São Paulo me doía na alma. Uma vez uma amiga na escola onde eu trabalhava em Pinheiros chamada Alfredo Bresser me disse num almoço que tinha comido vatapá e disse: Nossa que comida nojenta! E eu fiquei pensando como assim? Comida nojenta? Vatapá na minha terra é comida de celebração, a gente só faz quando nasce uma criança, um batizado, uma festa, uma comemoração, como pode ela falar comida nojenta? Eu não conseguia entender, assim como não conseguia entender como tudo que era ruim era coisa de baiano, a pessoa se vestia mal era baiano, ouvia uma música ruim era baiano, morava na pobreza era baiano.... Tudo que era ruim era baiano? Eu não conseguia entender, mas com o tempo eu entendi. E que bom que muitos conceitos e valores hoje modificaram essa conduta dos paulistas.
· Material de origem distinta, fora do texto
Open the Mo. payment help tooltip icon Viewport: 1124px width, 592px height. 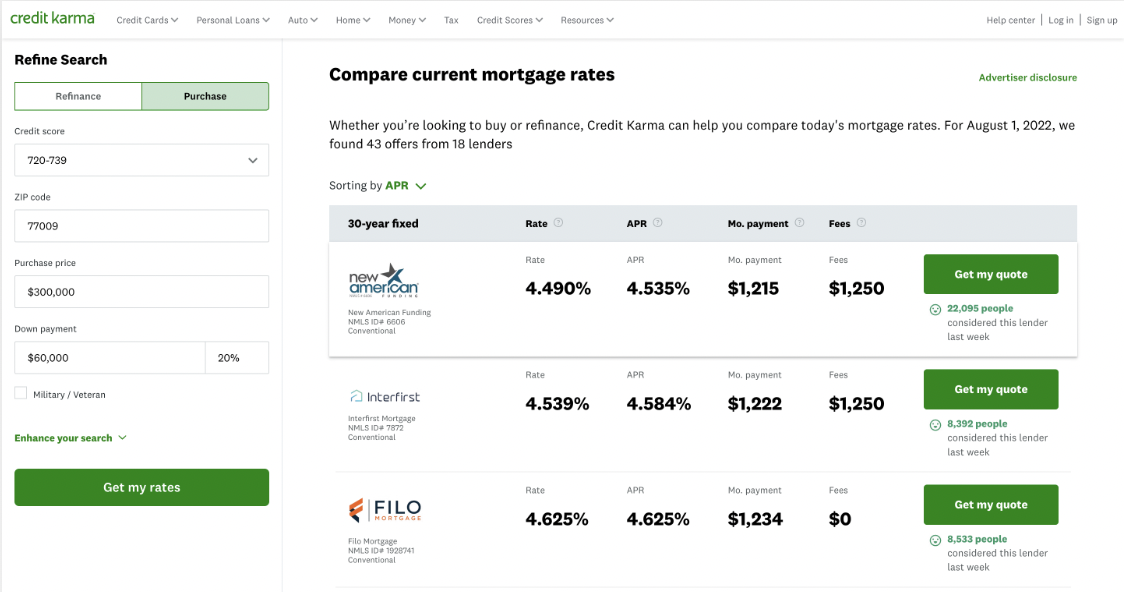click(x=799, y=223)
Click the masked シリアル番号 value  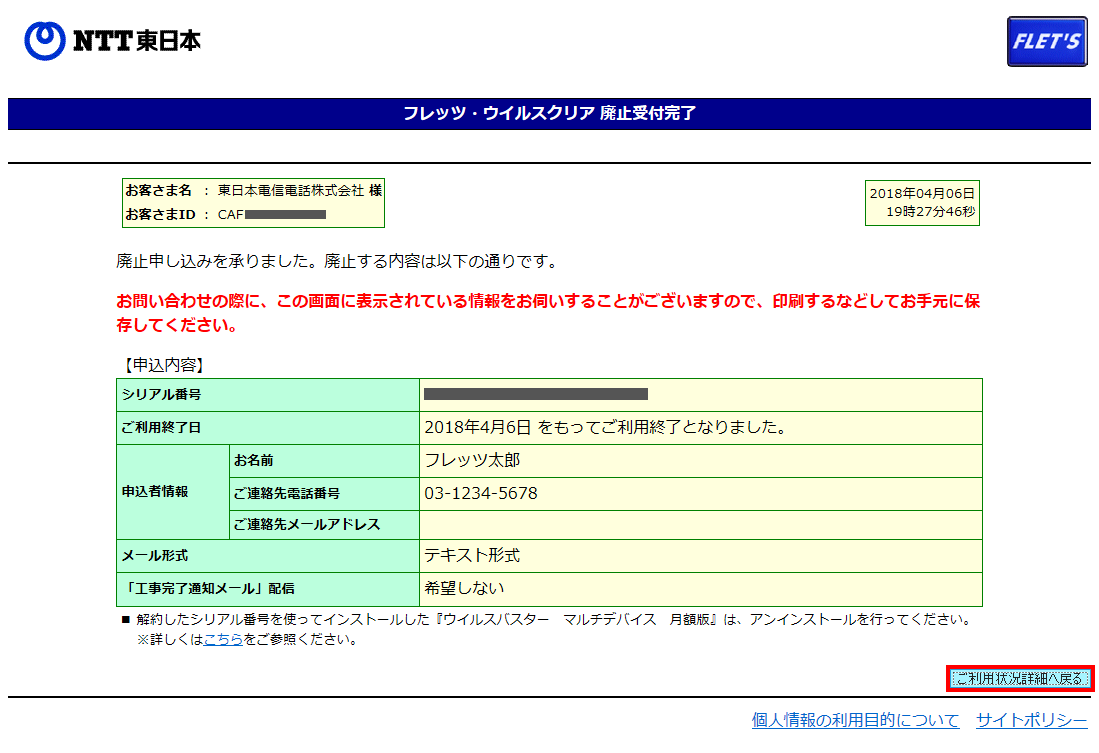tap(535, 394)
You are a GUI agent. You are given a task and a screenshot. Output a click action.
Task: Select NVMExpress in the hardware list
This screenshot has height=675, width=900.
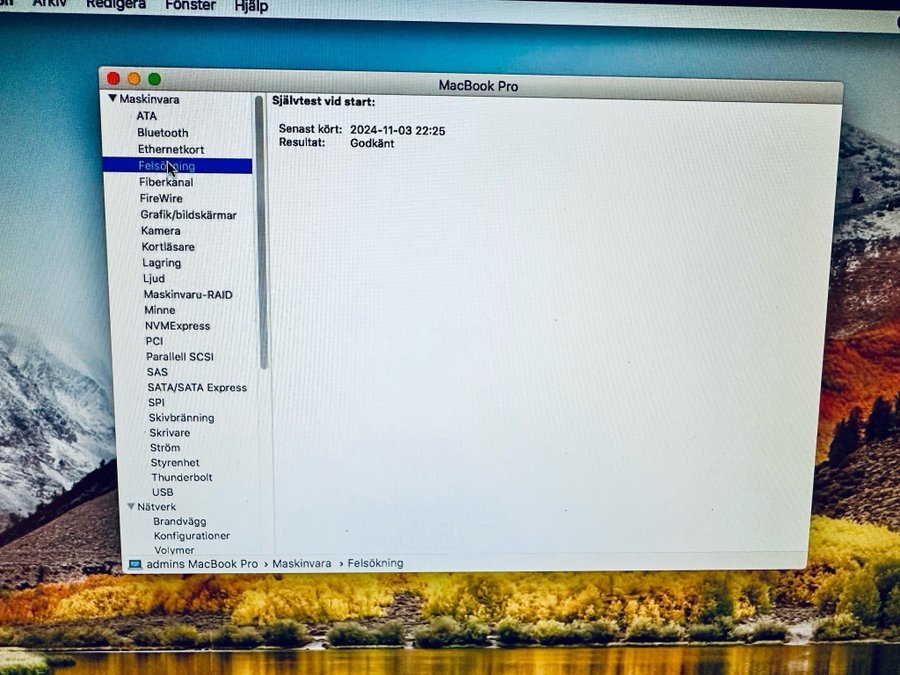point(177,326)
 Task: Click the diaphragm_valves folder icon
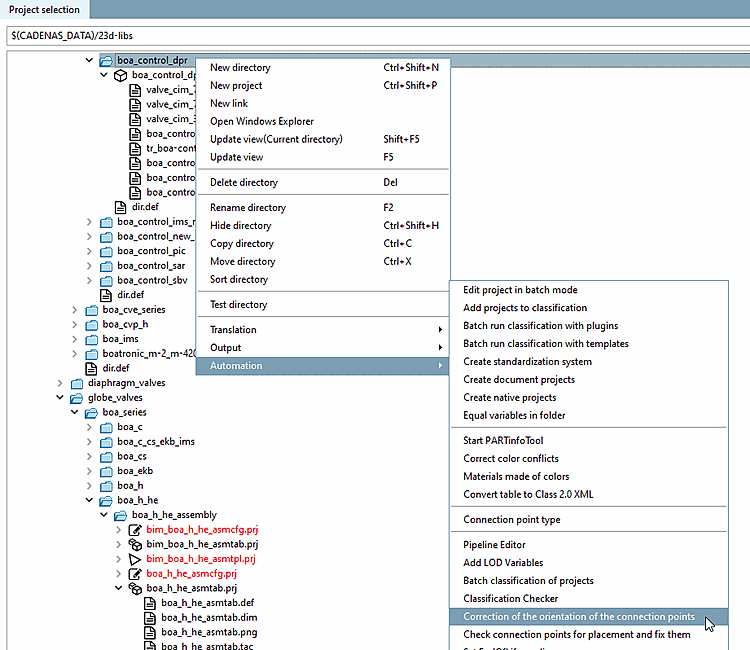tap(77, 383)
Escrevia sempre para minha avó dizendo que queria voltar, mas a resposta que tinha sempre, nas letras de minha prima Patrícia me doía, diziam que eu não podia voltar, tinha que continuar a ser forte e não desistir das leituras para virar gente, que Pindobaçu não era pra mim, ela estava sempre pedindo a Deus para me proteger. Eu ficava com raiva da minha avó, uma vez eu escrevi pra ela e disse que ela não me queria por que meu pai não lhe dava mais dinheiro pra ficar comigo, muito anos depois descobri que meu pai nunca deu um centavo pra ele na minha criação, mas aí era tarde demais pra pedir desculpas.
E não voltei, trabalhando e estudando encontrava uma maneira de ter forças pra seguir, mas todos os dias eu sentia falta daquela mulher que era minha mãe, minha avó, minha amiga e minha história. Com o tempo passando aprendi a ser paulista de novo, correrias, projetos e atropelos, vivia a rotina da cidade grande e o tempo passava.
Aos vinte e quatro anos tive minha filha Julia e continuava a vida, sempre pensando em conseguir um tempo pra voltar e levar sua bisneta para ela conhecer, mas não deu tempo.
Em 93 ela se foi igual minha bisavó, como um passarinho! Tinha acabado de fazer 100 anos. Eu voltei e a casa não estava tão diferente, só um pouco mais velha, mas o cheiro de licurí permanecia, o rio estava quase seco, o varal cheio de roupas e os trapos na cerca de bambu, a casa de farinha com piso de cimento queimado vermelho todo rachado, minhas tias e minha irmã, mais velhas e pela primeira vez as vi fragilizadas, apesar de fortes!
Voltei a Pindobaçu algumas vezes, a última foi em 2014 desta vez levando junto sua bisneta Julia, queria mostrar pra minha filha uma parte de minha história, queria que ela pisasse no chão que pisaram suas ancestrais, que conhecesse suas tias avós, seus tios e primos.
E foi assim.
Através de meus ancestrais, minha avó vive em mim, é parte de mim e da minha verdadeira história da qual hoje passo pra minha filha na esperança de um dia ser contata para os meus netos e os tataranetos de Alzira Alves da Silva.
Me tornei artista plástica e meu tema principal são os povos africanos e afro descendestes, mas Não foram em escolas e faculdades que aprendi a ser gente, que aprendi a amar, a não desistir, a não comer caruru azedo de seu ninguém, a ter orgulho da minha afro descendência, aprendi com Vóinha Alzira que me mostrou todos os dias que a cor da minha pele não representa a minha verdadeira história, minha verdadeira história esta dentro de mim, na minha identidade! E a minha identidade é a Bahia. É lá onde eu me sinto eu de verdade!
Alzira, vó Alzira, Dona Alzira... tantas Alziras pra sempre em mim!